> **RECORDS FOR THIS TASK**:
· · ·

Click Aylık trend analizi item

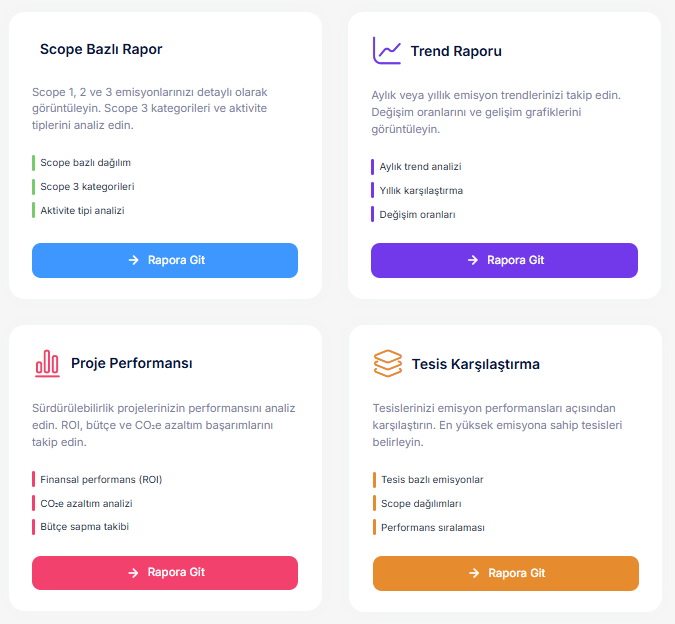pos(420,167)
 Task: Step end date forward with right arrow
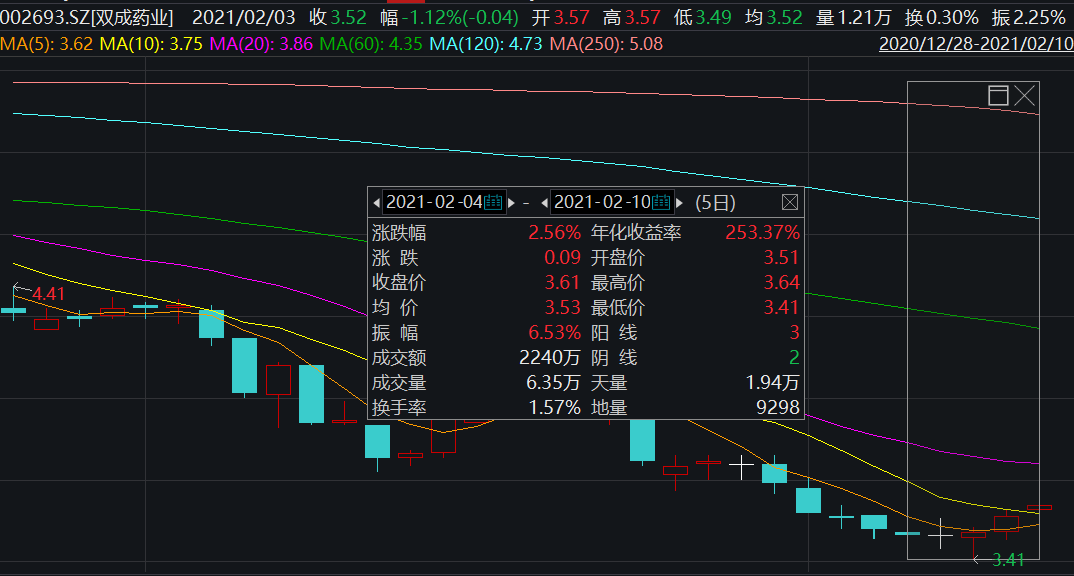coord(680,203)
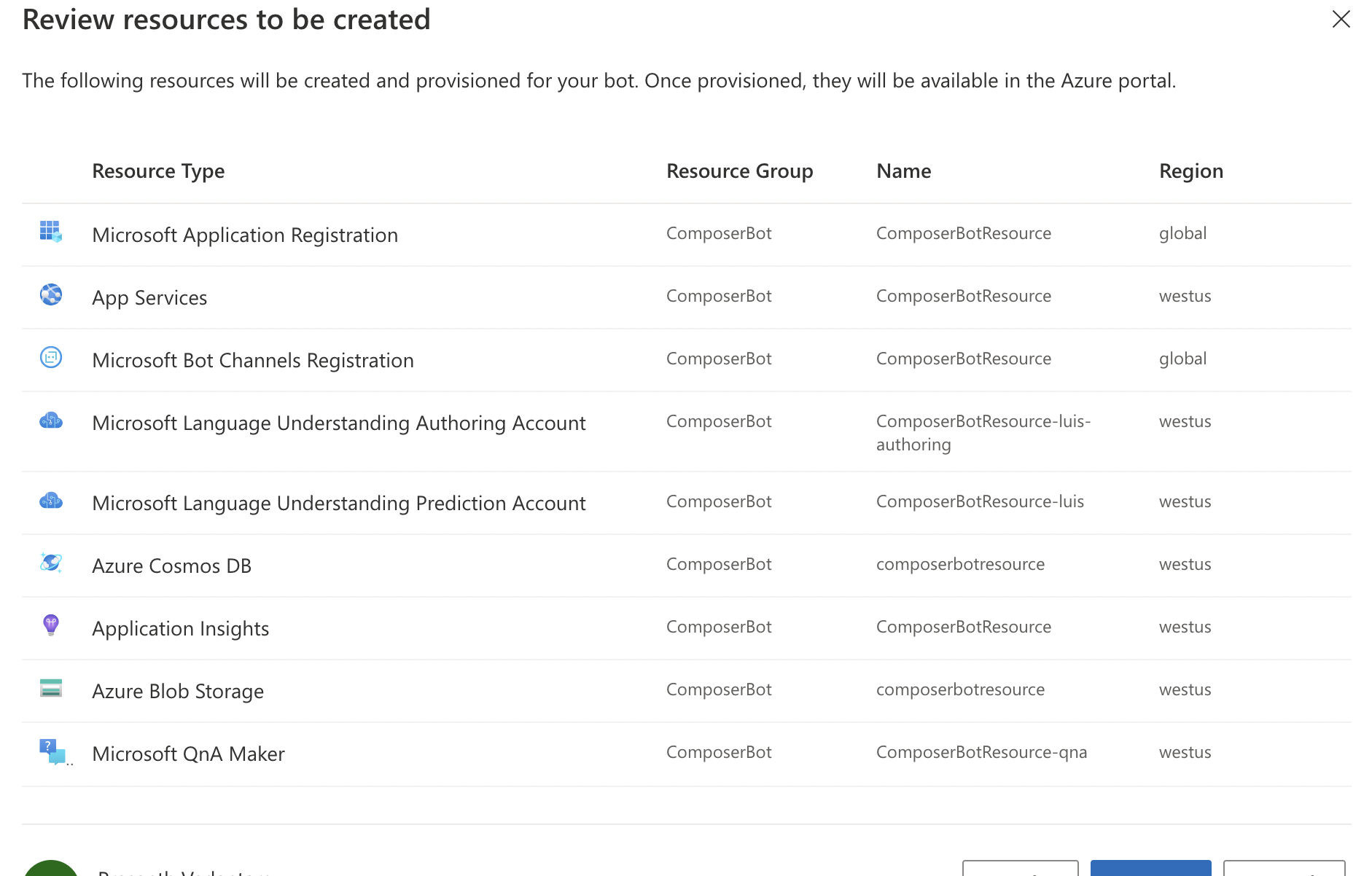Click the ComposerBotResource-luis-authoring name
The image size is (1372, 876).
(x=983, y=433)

· · ·

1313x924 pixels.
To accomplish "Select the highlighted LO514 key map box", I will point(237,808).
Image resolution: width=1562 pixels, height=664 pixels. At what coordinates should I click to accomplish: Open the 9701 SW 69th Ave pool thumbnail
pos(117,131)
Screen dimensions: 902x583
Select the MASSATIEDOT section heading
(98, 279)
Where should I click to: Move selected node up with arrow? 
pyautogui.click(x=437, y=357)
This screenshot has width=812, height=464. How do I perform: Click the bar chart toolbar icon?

· · ·

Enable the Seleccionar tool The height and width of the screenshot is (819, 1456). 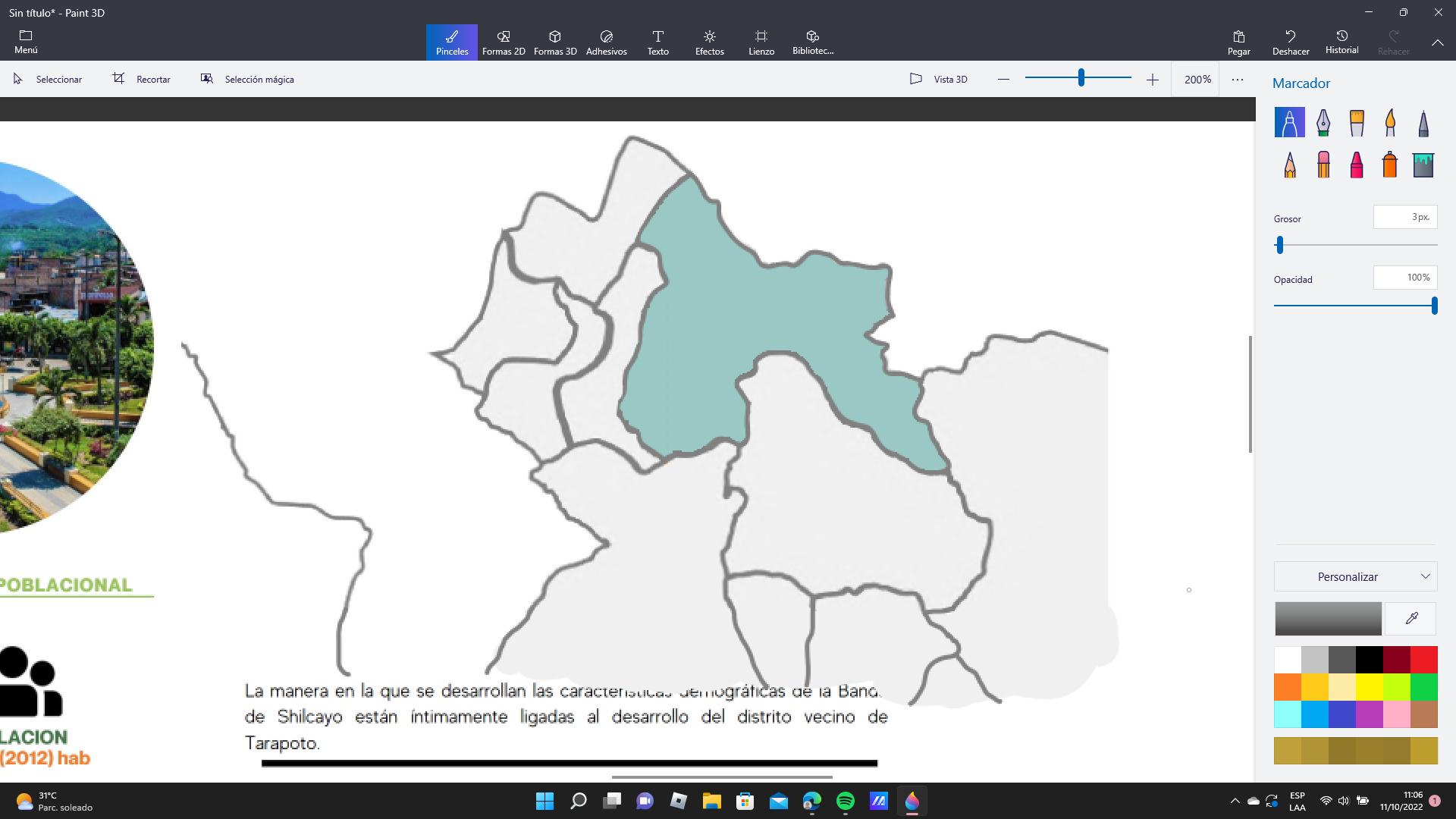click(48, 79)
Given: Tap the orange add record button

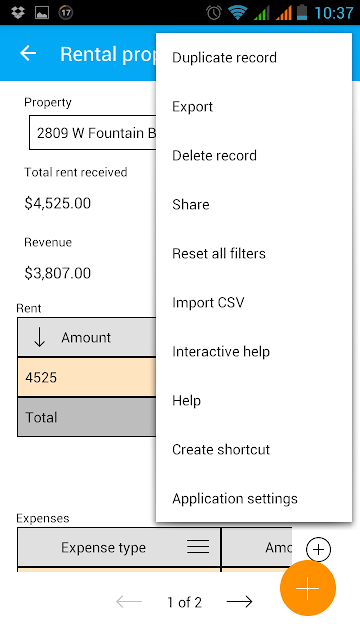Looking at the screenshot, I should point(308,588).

· · ·

> **YOUR TASK**:
Lay out the part of the listing that opens with the line containing "Click Aylık trend analizi item" and closes with the line containing "(x=983, y=433)" as a Markdown table with the columns Row and Line, one row per line and blank lines skipped. Leave the pictures out of the table.

> **OUTPUT FOR THIS TASK**:
| Row | Line |
|---|---|
| 1 | Click Aylık trend analizi item |
| 2 | pos(420,167) |
| 3 |  Task: Step end date forward with right arrow |
| 4 | coord(680,203) |
| 5 | Click the ComposerBotResource-luis-authoring name |
| 6 | The image size is (1372, 876). |
| 7 | (x=983, y=433) |